- Parts of the exercise -
A: Quote the breast cancer study report from "Posted: Friday, September" up to and including "ultimately poorer outcomes.", word for word.
B: Extend the breast cancer study report, starting right after the last sentence shown.

- Text shown -
Posted: Friday, September 8, 2023
A group of researchers aimed to investigate the biology and prognostic effects of breast cancer in adolescents and young adults (AYAs). Yoshihisa Tokumaru, MD, PhD, of Gifu University Graduate School of Medicine, Japan, and colleagues presented their findings at the 2023 American Society of Clinical Oncology (ASCO) Breakthrough meeting in Yokohama, Japan (Abstract 16). They found that enriched gene sets in this younger population may be linked to cell proliferation and ultimately poorer outcomes.
“[AYA]-generation breast cancer has characteristics of high clinicopathologic malignancy and poor prognosis compared to cancers of other age groups. In recent advances in cancer research, the tumor microenvironment is involved in cancer invasion,” the investigators noted.
The study authors analyzed data from 2,042 patients with clinical and intratumoral gene-expression data from The Cancer Genome Atlas (TCGA) and Molecular Taxonomy of Breast Cancer International Consortium (METABRIC) databases. They defined AYA-generation breast cancer as occurring in patients between the ages of 15 and 39 and middle-aged breast cancer as occurring in patients between the ages of 40 and 65. Tumor biology and the cancer microenvironment were assessed using gene-set enrichment analysis and the xCell algorithm, which compares gene-expression profiles with cell types of immune and stroma cells. Disease-specific survival and disease-free survival were studied to draw conclusions on the prognosis of AYA-generation cancer as compared with their middle-aged and elderly counterparts.

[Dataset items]

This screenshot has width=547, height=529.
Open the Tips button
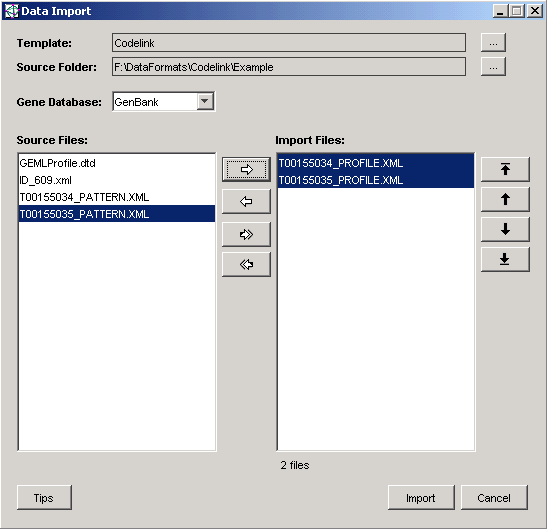coord(44,498)
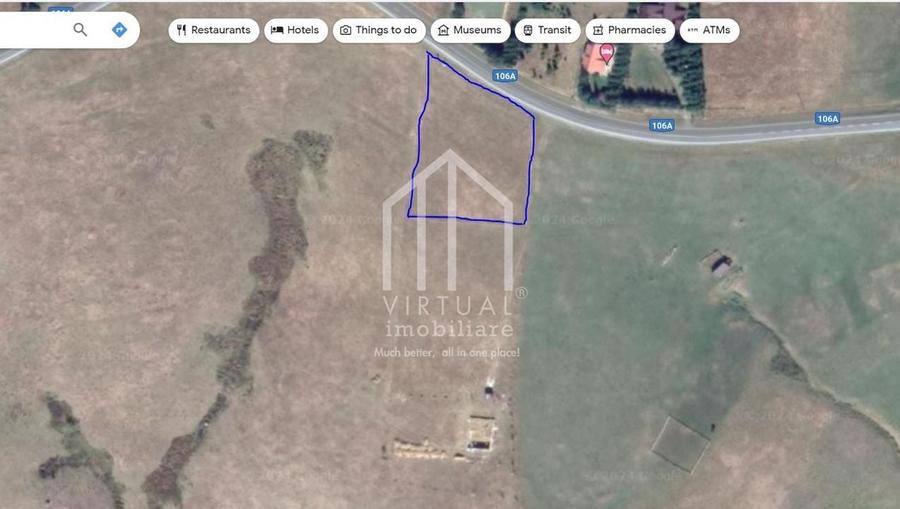Click the search input field
The height and width of the screenshot is (509, 900).
tap(34, 30)
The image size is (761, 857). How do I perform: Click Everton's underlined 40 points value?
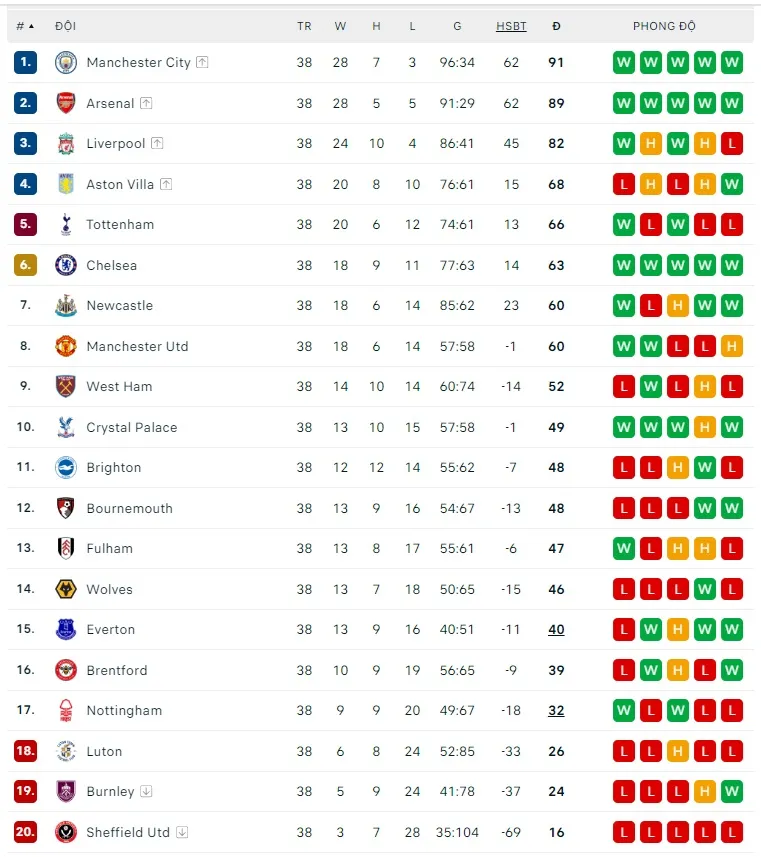[x=556, y=630]
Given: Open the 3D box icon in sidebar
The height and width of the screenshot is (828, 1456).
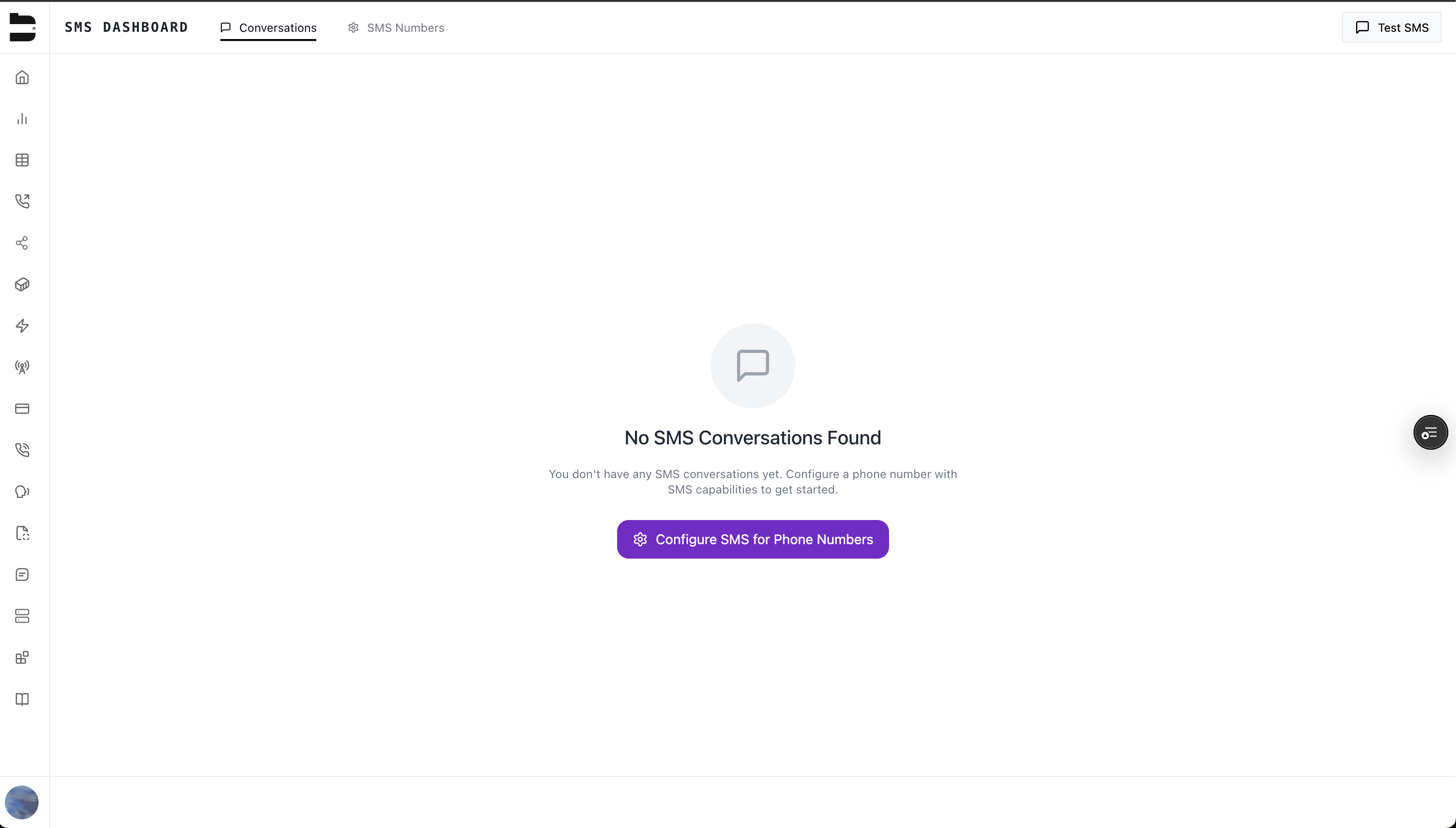Looking at the screenshot, I should click(22, 284).
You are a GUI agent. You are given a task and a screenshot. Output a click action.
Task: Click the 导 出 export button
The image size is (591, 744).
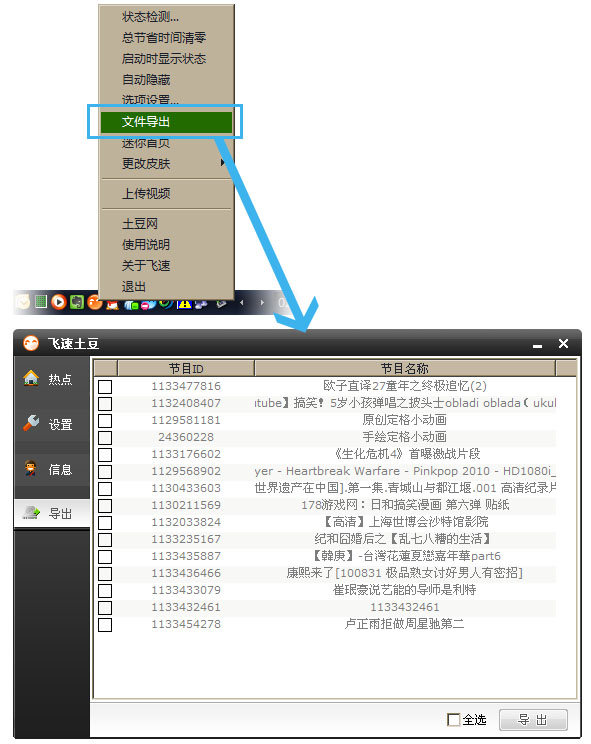(x=533, y=720)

- Results of the tasks -
A:
Posted: Friday, September 8, 2023
A group of researchers aimed to investigate the biology and prognostic effects of breast cancer in adolescents and young adults (AYAs). Yoshihisa Tokumaru, MD, PhD, of Gifu University Graduate School of Medicine, Japan, and colleagues presented their findings at the 2023 American Society of Clinical Oncology (ASCO) Breakthrough meeting in Yokohama, Japan (Abstract 16). They found that enriched gene sets in this younger population may be linked to cell proliferation and ultimately poorer outcomes.

B:
Analysis of the METABRIC data showed the proportion of advanced stages was higher in AYA-generation cancer than in middle-aged and elderly cancer, but this was not the case with the data from TCGA. Gene-set enrichment analysis showed that “AYA-generation breast cancer enriched cell proliferation–related gene sets such as E2F targets, G2M checkpoints, and MYC targets V1” in both database cohorts, the investigators reported. However, the METABRIC cohort showed a higher infiltration of tumor-suppressing macrophage M1 and helper T-cell Th1.
Disclosure: The study authors reported no conflicts of interest.